Please retype the lines of the records starting at the one containing "has height=438, width=1180." and ending at the one containing "Looking at the image, I should click on (479, 398).", leaving out the pictures.

Collection entries:
──────────────────────────────
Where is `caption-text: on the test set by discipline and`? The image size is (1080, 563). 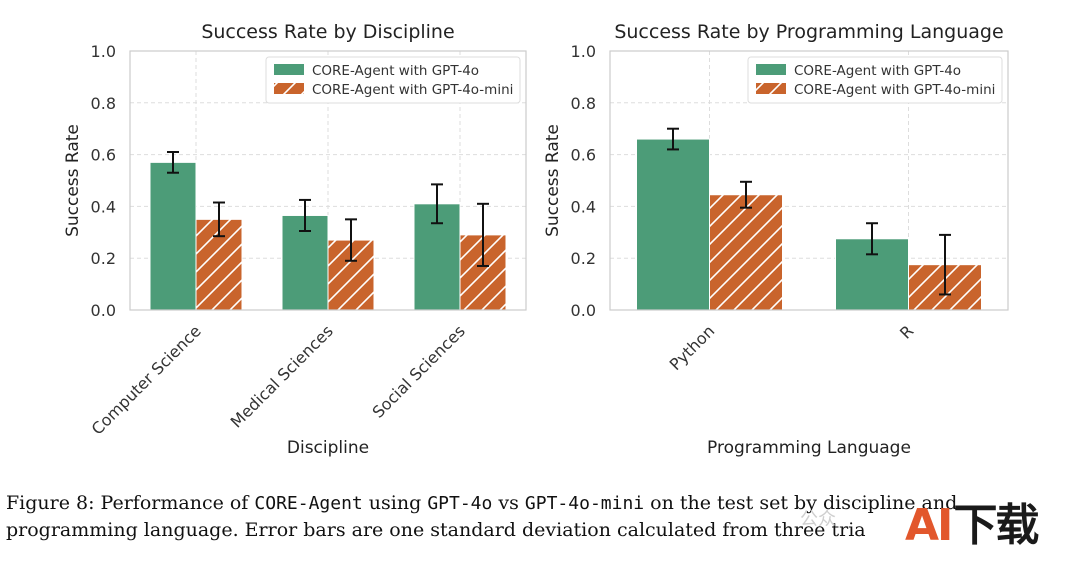
caption-text: on the test set by discipline and is located at coordinates (801, 503).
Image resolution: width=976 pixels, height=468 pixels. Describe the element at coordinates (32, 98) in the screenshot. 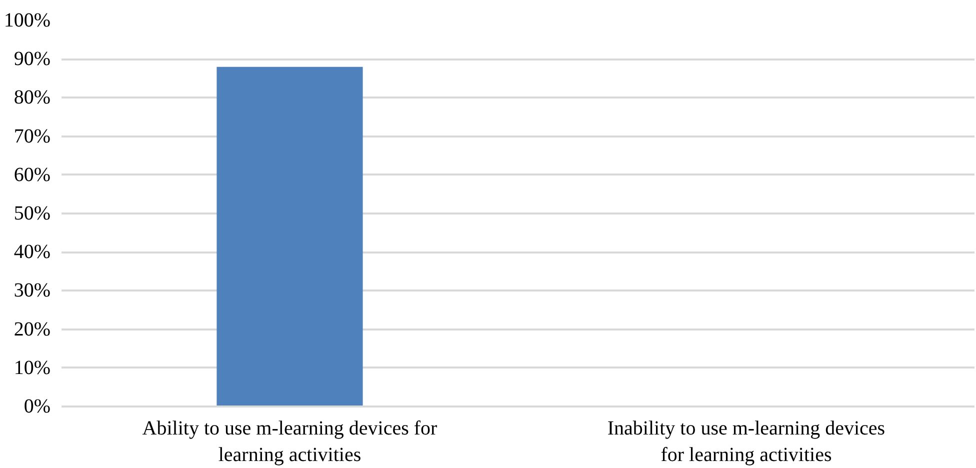

I see `y-tick-label: 80%` at that location.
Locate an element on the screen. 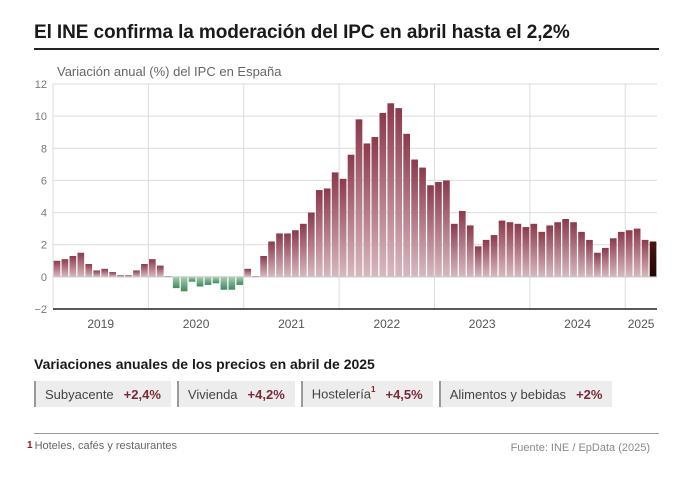 Image resolution: width=690 pixels, height=477 pixels. footnote-mark: 1 is located at coordinates (30, 446).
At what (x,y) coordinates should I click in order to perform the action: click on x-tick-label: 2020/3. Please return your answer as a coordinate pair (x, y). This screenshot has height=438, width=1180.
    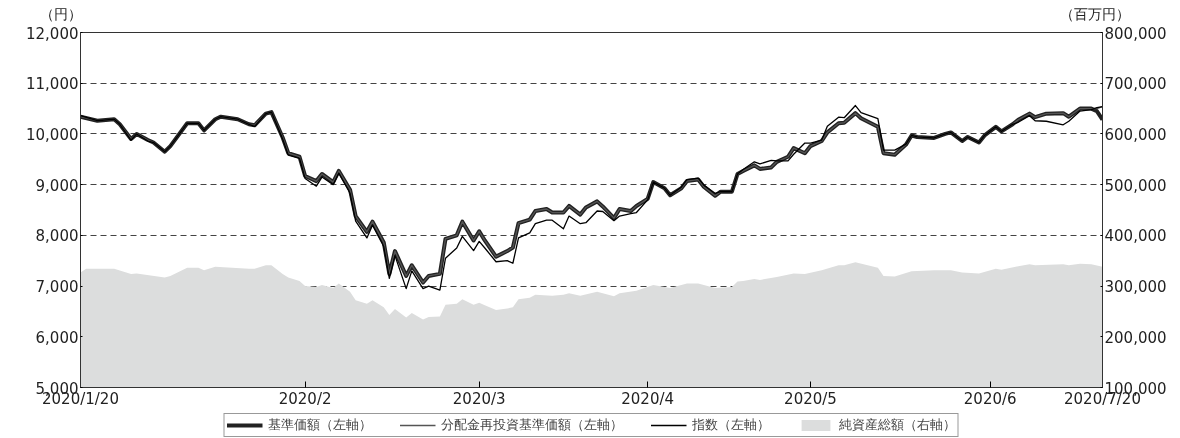
    Looking at the image, I should click on (479, 398).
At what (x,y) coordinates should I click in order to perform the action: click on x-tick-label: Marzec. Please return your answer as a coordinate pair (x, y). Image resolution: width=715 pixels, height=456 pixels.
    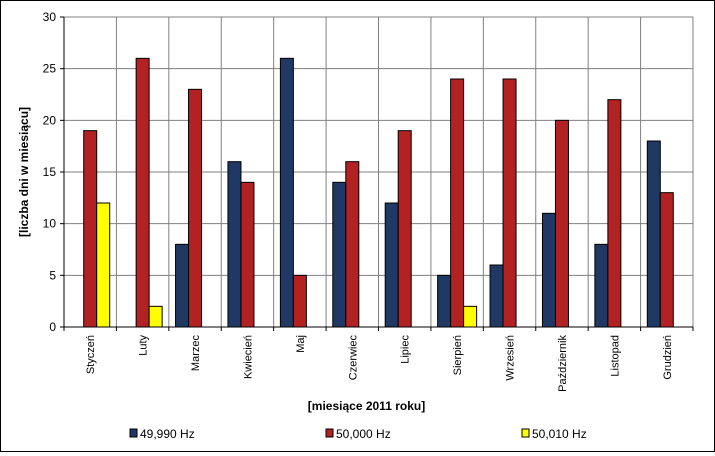
    Looking at the image, I should click on (196, 354).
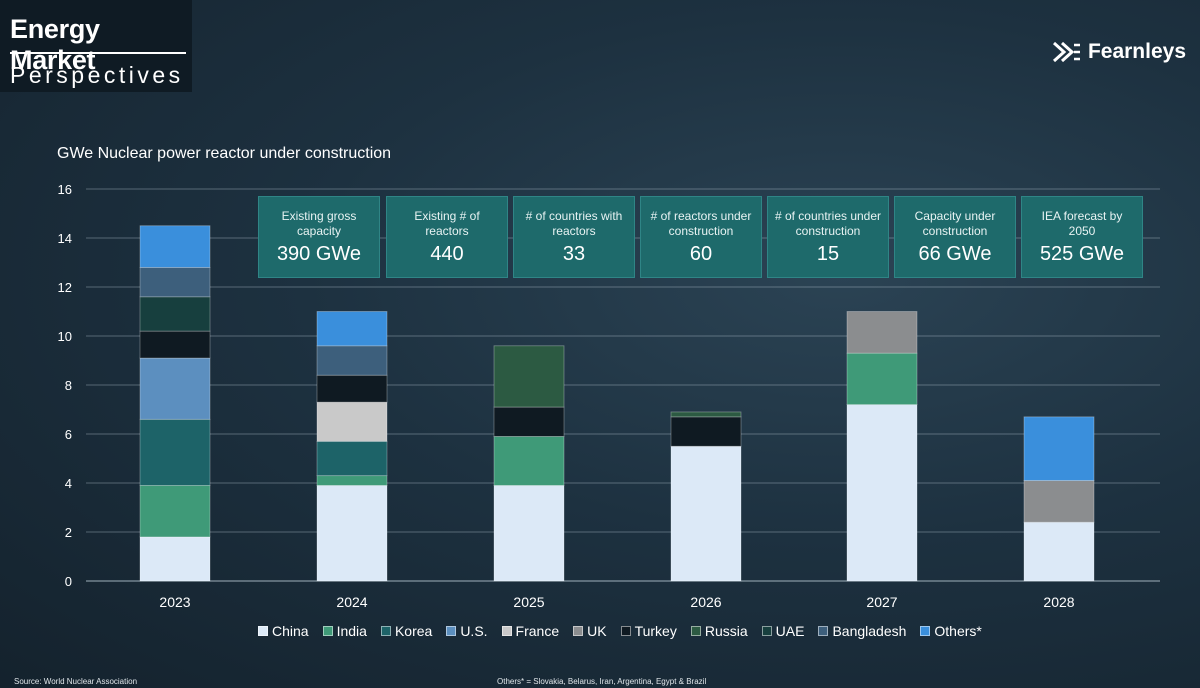 This screenshot has height=688, width=1200. I want to click on bar-segment-others-2023, so click(175, 246).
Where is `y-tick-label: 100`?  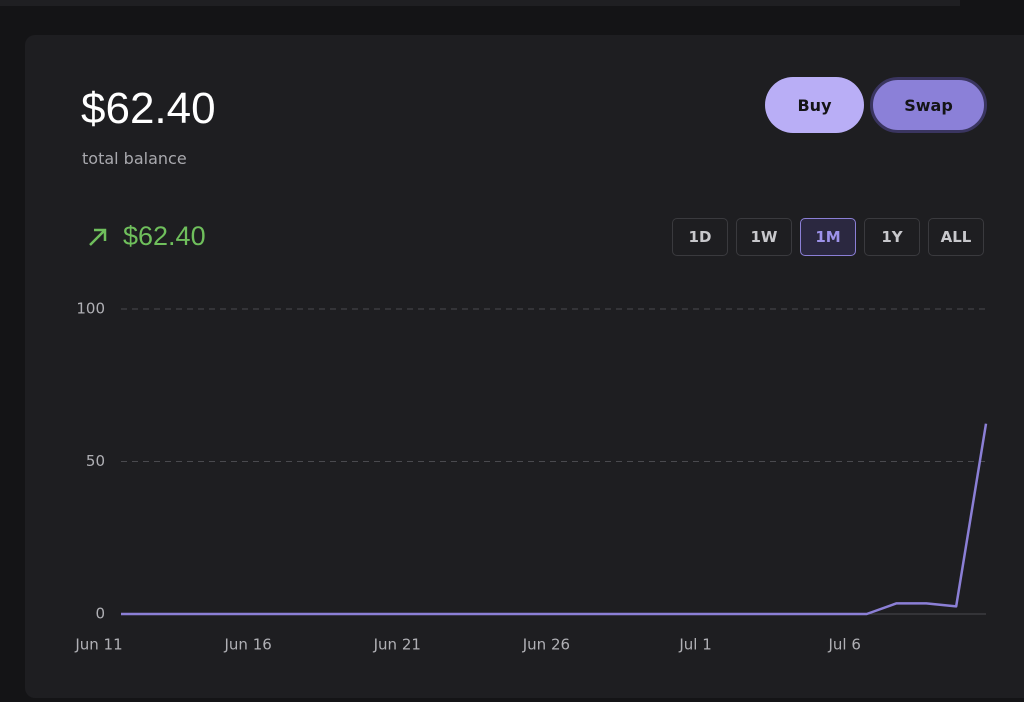 y-tick-label: 100 is located at coordinates (90, 309).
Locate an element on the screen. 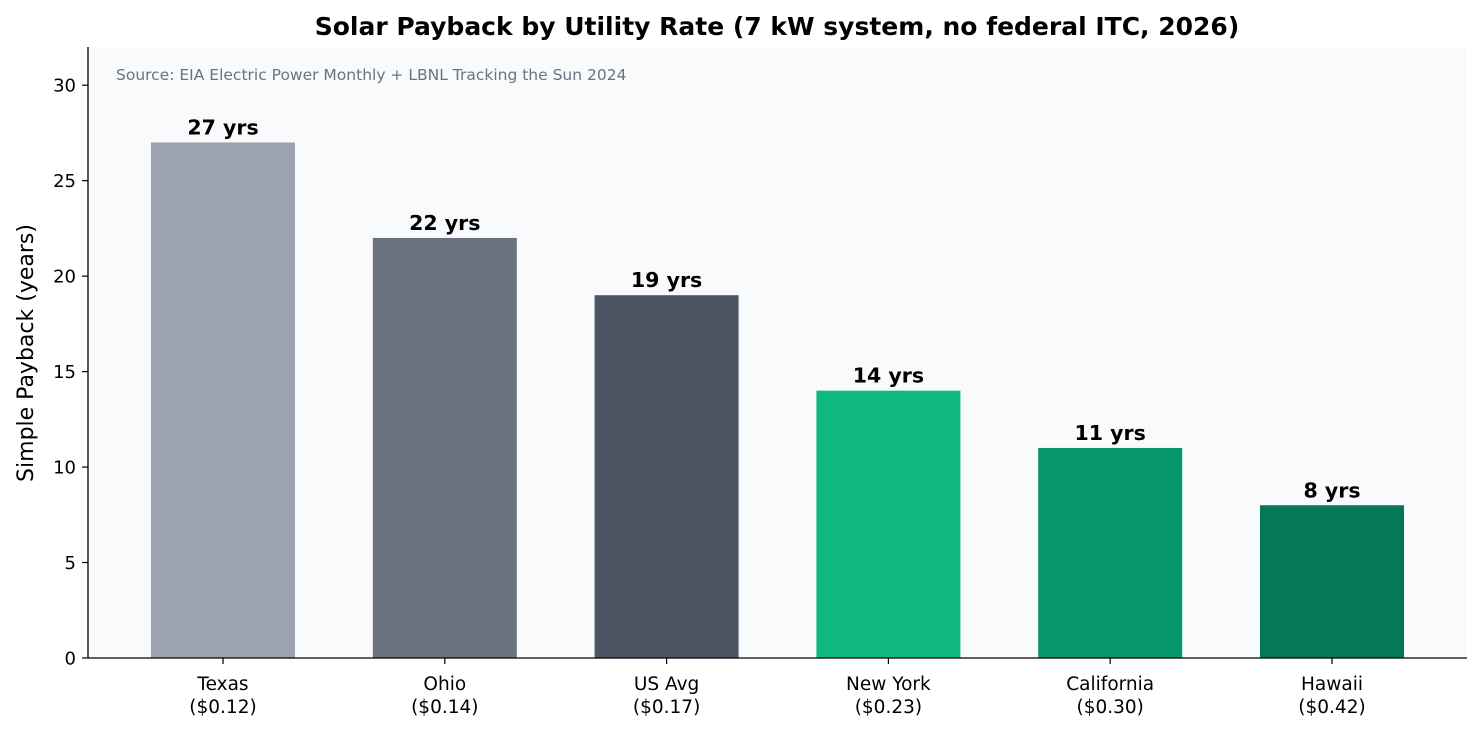  y-tick-label-2: 10 is located at coordinates (64, 468).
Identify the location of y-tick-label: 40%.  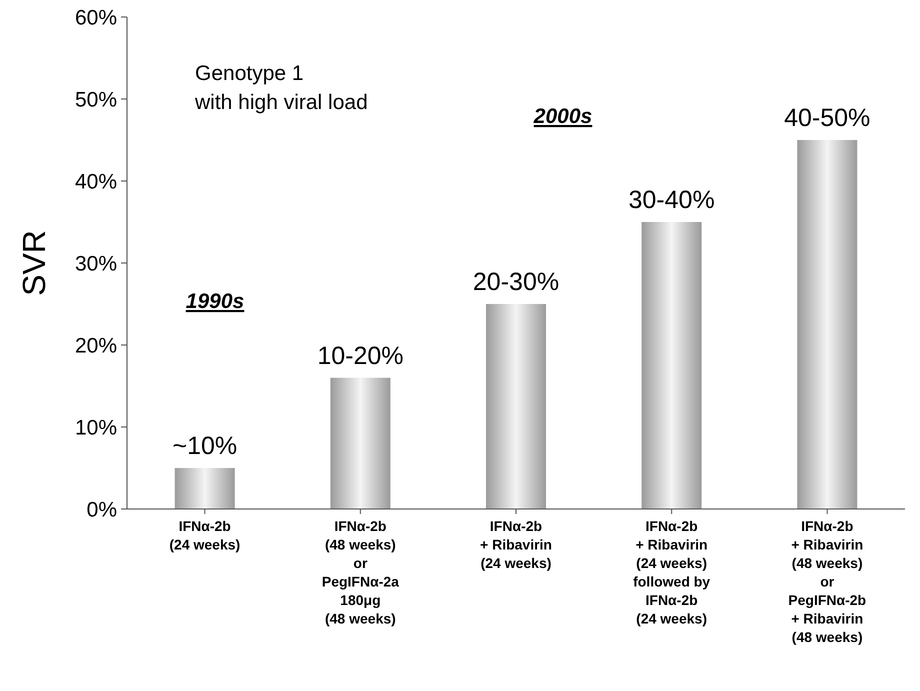
(96, 182).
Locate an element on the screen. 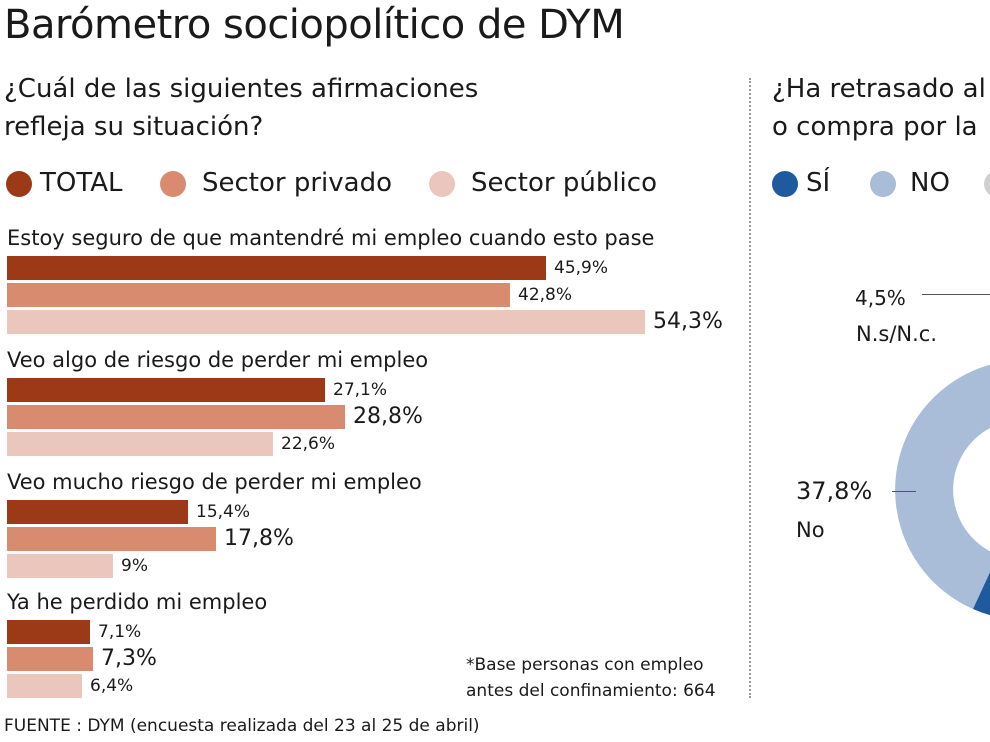 The width and height of the screenshot is (990, 742). left-chart-title-line2: refleja su situación? is located at coordinates (134, 127).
──────────────────────────────
§ **RESPONSE AREA**:
At what (x,y) coordinates should I click in order to perform the action: click on x-tick-label: 2020/3. Please return your answer as a coordinate pair (x, y). This screenshot has height=438, width=1180.
    Looking at the image, I should click on (479, 398).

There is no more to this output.